══ DATA PROVIDED
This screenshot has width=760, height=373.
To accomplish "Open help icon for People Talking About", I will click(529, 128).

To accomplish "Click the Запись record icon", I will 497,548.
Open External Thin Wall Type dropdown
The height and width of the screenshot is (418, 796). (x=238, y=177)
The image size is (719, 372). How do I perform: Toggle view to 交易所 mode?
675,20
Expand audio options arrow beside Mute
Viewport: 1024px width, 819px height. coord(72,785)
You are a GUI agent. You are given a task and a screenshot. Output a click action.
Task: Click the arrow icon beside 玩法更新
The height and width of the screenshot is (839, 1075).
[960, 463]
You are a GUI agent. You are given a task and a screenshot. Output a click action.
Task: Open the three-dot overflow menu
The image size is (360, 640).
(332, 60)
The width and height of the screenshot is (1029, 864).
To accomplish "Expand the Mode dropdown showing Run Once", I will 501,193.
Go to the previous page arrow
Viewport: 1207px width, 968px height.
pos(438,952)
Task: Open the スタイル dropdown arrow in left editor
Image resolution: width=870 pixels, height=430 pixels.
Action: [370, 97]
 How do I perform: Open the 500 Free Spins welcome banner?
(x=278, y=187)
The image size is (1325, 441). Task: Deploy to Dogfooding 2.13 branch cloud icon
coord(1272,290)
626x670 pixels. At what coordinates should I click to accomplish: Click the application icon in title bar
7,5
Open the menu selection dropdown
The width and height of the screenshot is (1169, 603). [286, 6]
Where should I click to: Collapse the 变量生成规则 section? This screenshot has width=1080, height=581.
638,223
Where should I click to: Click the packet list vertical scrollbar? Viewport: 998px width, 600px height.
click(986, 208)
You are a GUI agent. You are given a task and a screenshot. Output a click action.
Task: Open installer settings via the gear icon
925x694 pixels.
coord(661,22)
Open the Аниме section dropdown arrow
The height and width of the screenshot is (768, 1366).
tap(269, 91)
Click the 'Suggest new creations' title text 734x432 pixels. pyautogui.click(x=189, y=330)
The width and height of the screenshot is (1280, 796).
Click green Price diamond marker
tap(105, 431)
════
WORK REQUEST
Nothing outside the span should appear: transcribe the lines from the one containing "Go to the previous page arrow" through the last line of the records.

FINISHED EXERCISE
Go to the previous page arrow
Viewport: 1207px width, 968px height.
pos(438,952)
Task: Open the スタイル dropdown arrow in left editor
Image resolution: width=870 pixels, height=430 pixels.
Action: [370, 97]
 How do I perform: Open the 500 Free Spins welcome banner?
(x=278, y=187)
The image size is (1325, 441). Task: Deploy to Dogfooding 2.13 branch cloud icon
coord(1272,290)
626x670 pixels. At what coordinates should I click to accomplish: Click the application icon in title bar
7,5
Open the menu selection dropdown
The width and height of the screenshot is (1169, 603). [286, 6]
Where should I click to: Collapse the 变量生成规则 section? This screenshot has width=1080, height=581.
638,223
Where should I click to: Click the packet list vertical scrollbar? Viewport: 998px width, 600px height.
click(986, 208)
You are a GUI agent. You are given a task and a screenshot. Output a click action.
Task: Open installer settings via the gear icon
925x694 pixels.
coord(661,22)
Open the Аниме section dropdown arrow
The height and width of the screenshot is (768, 1366).
tap(269, 91)
Click the 'Suggest new creations' title text 734x432 pixels. pyautogui.click(x=189, y=330)
The width and height of the screenshot is (1280, 796).
Click green Price diamond marker
tap(105, 431)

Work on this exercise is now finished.